◆ EXERCISE:
Starting at the top of the material and ending after the line containing "pos(61,157)", reproduce those lines with "label" changed to "caption" and nothing else altered. Omit the pictures.

◆ RAW DATA:
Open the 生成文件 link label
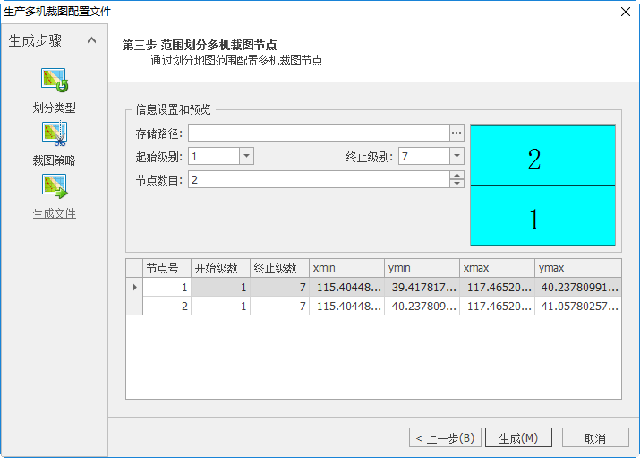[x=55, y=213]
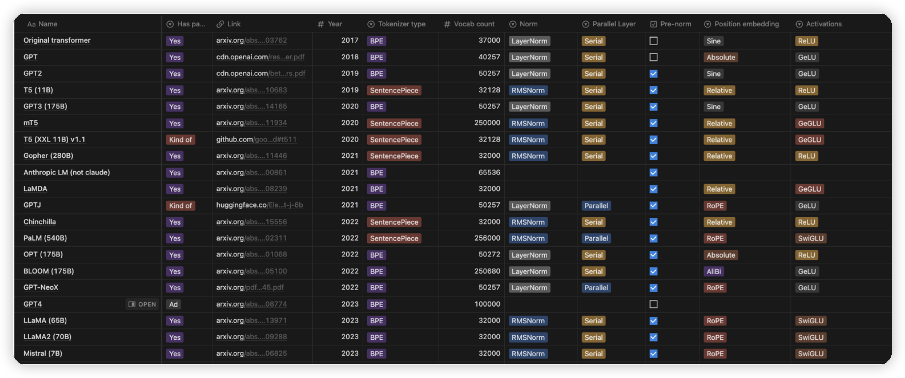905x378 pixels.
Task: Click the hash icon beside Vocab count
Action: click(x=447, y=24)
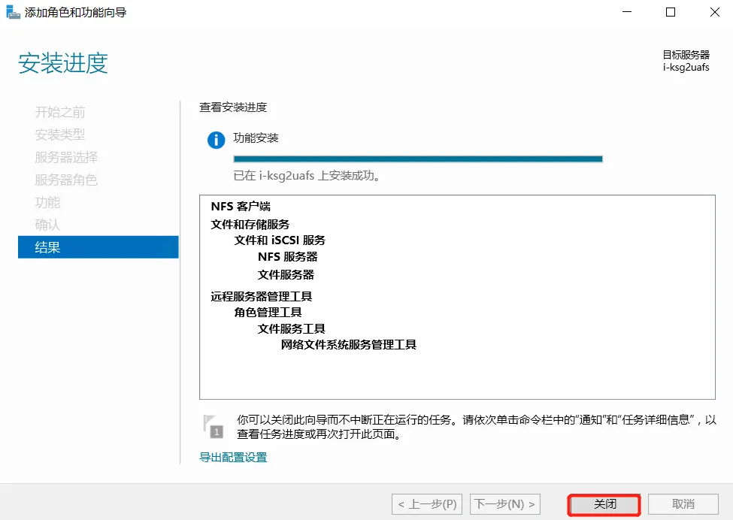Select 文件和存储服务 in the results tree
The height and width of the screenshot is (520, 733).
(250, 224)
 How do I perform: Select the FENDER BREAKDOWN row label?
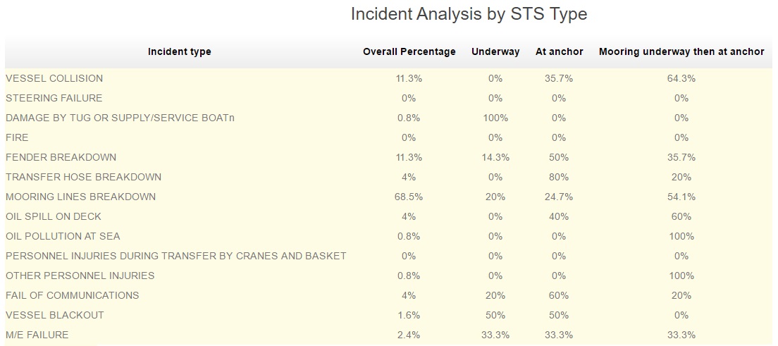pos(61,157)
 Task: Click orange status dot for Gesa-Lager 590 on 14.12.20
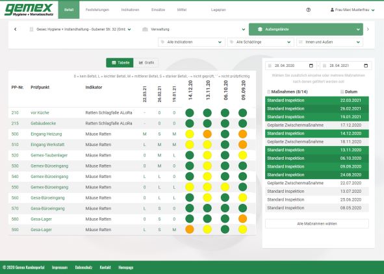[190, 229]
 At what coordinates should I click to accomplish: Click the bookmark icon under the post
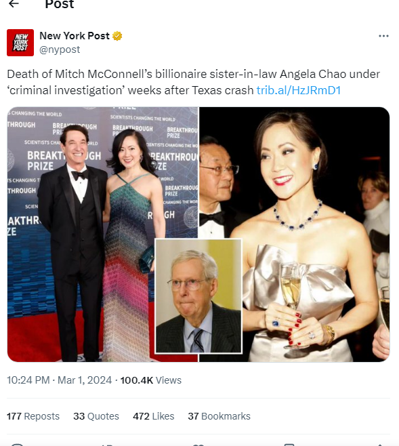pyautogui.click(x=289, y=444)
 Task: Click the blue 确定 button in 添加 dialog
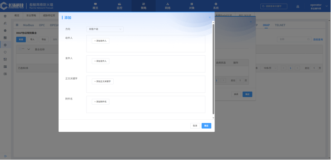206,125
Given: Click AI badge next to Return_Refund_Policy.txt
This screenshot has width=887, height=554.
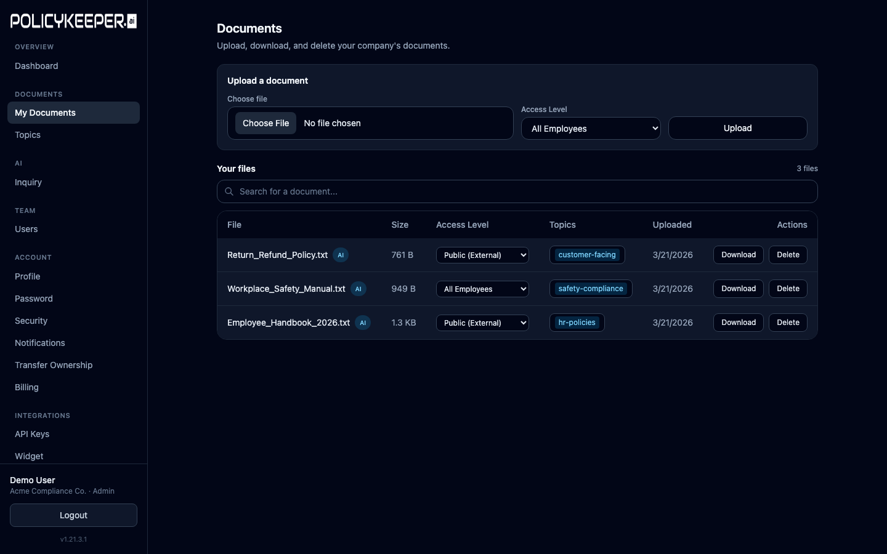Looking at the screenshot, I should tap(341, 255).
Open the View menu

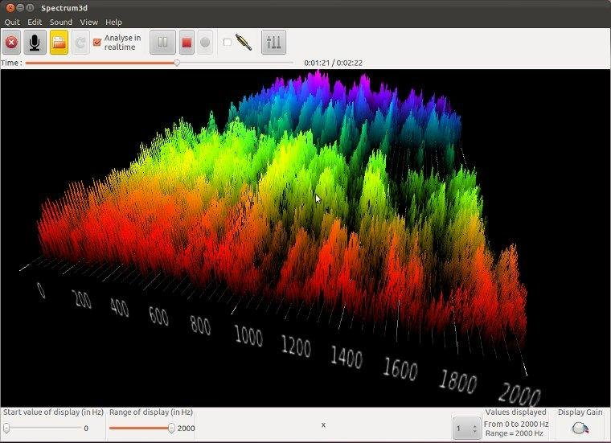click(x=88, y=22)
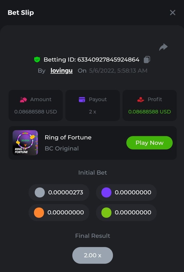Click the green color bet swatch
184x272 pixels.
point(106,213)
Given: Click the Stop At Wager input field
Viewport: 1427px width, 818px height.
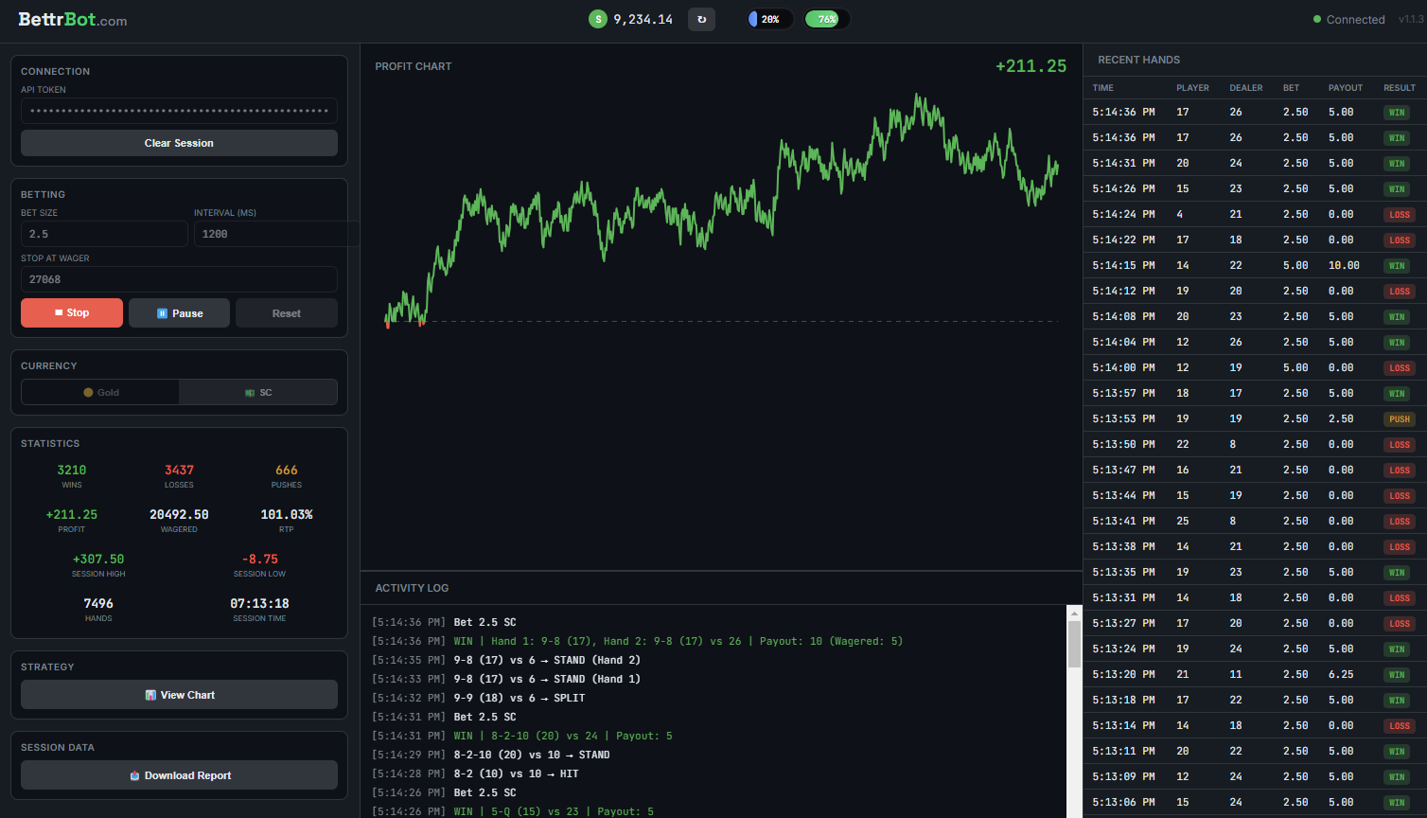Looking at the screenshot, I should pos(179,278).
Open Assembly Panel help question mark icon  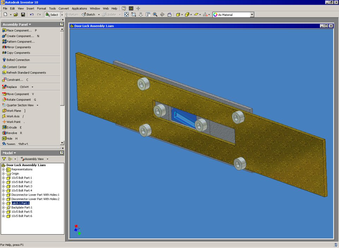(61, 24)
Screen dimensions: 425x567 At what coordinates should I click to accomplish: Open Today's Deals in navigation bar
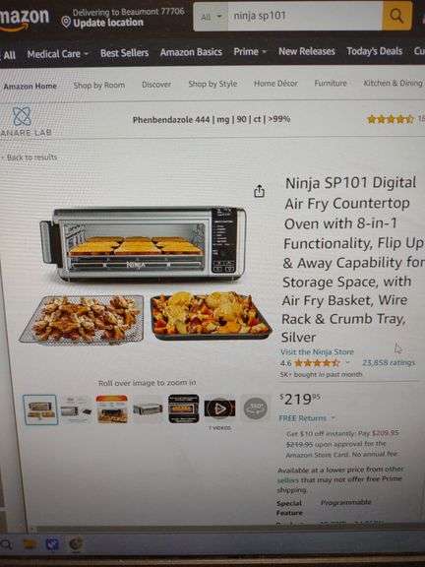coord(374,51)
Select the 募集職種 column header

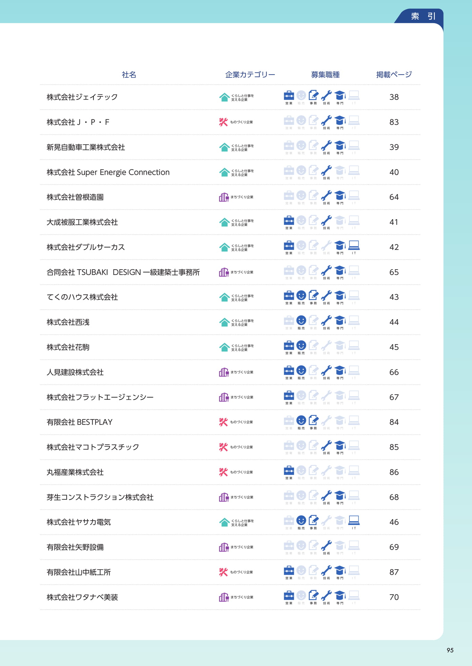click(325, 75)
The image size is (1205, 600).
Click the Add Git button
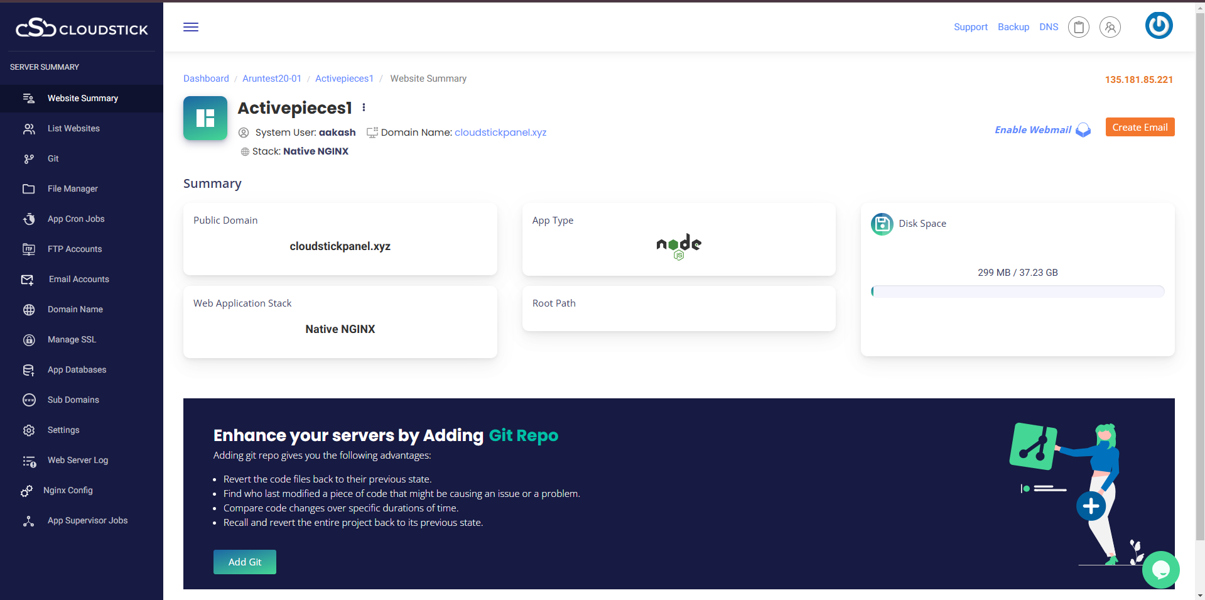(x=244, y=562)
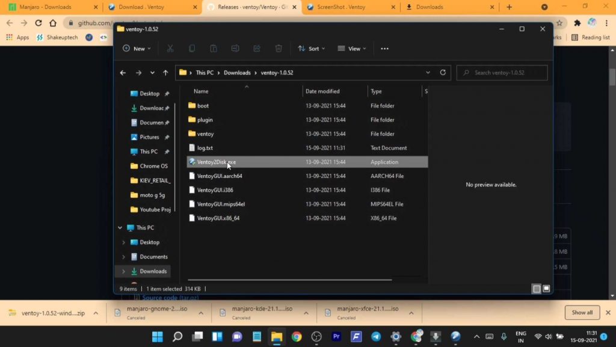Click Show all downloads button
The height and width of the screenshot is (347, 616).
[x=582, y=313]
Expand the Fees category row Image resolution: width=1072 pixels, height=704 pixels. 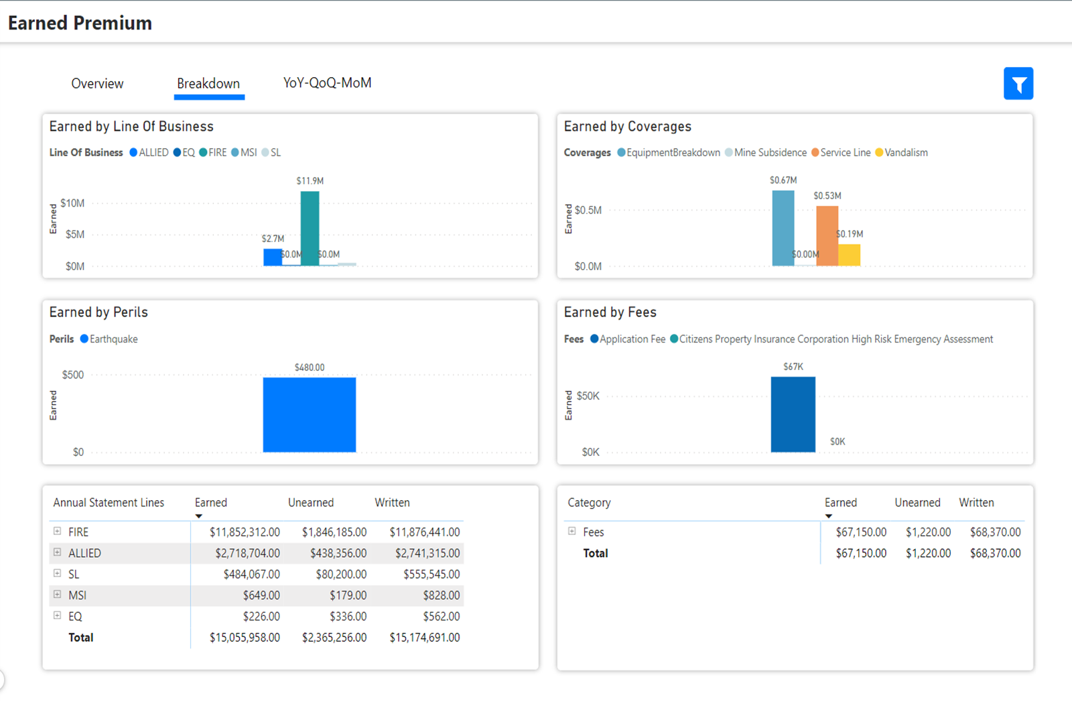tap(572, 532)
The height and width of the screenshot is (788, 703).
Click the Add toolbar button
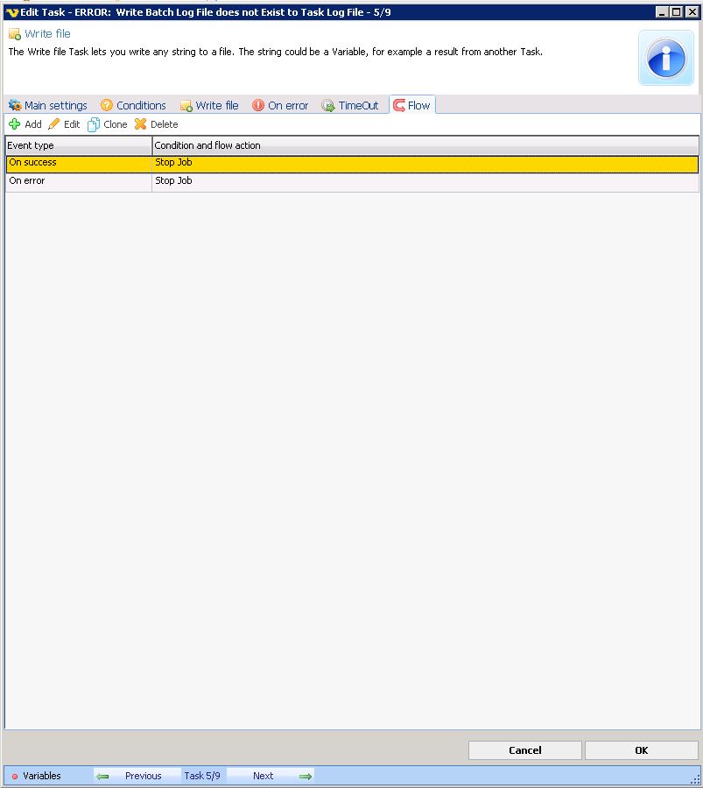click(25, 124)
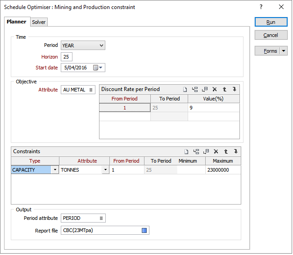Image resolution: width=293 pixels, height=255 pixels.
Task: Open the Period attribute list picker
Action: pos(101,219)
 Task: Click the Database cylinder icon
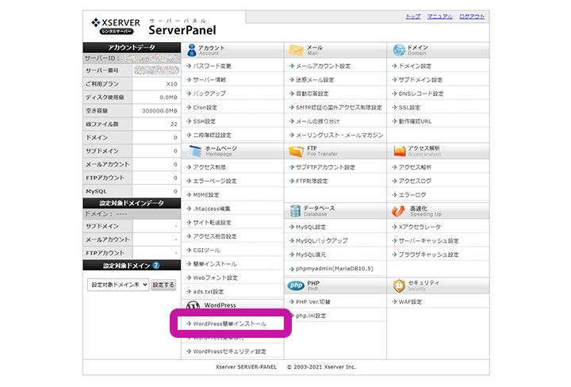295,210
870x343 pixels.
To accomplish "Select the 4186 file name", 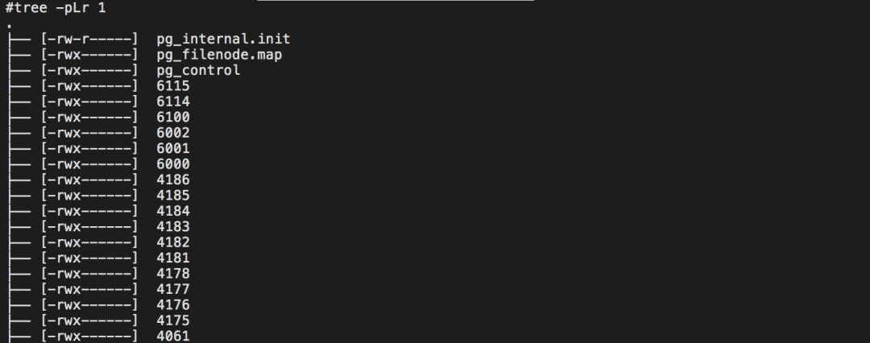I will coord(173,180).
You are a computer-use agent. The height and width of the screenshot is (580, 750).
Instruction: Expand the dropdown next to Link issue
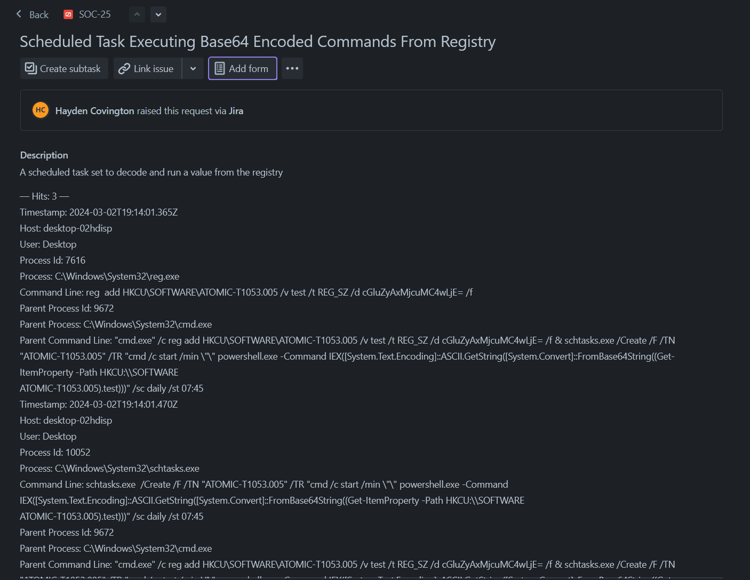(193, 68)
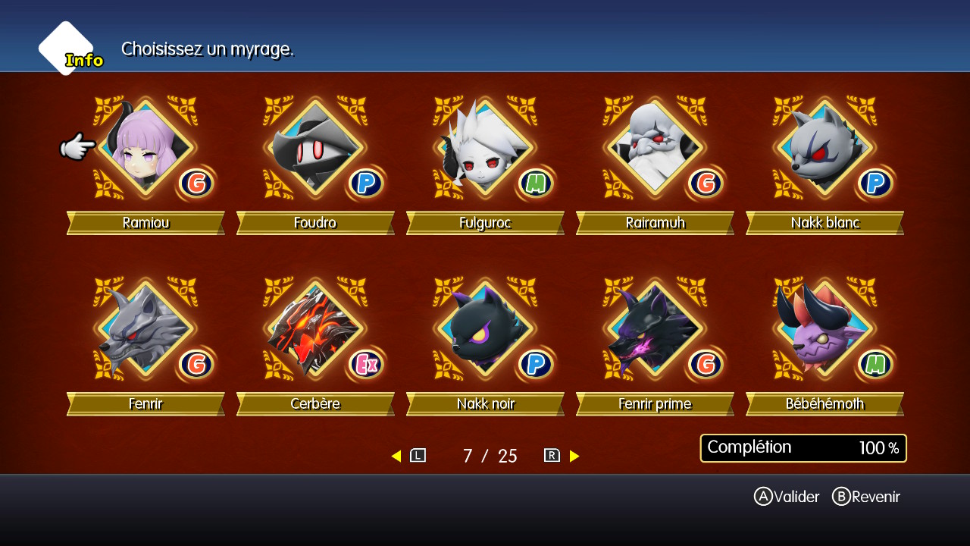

◆ RESULT FOR THIS EXERCISE:
Open the 生成文件 link caption
[x=55, y=213]
905x378 pixels.
Task: Click the hash icon beside Vocab count
Action: click(x=447, y=24)
Select 文件和存储服务 in the results tree
The height and width of the screenshot is (520, 733).
(250, 224)
 How do I perform: Select the FENDER BREAKDOWN row caption?
pos(61,157)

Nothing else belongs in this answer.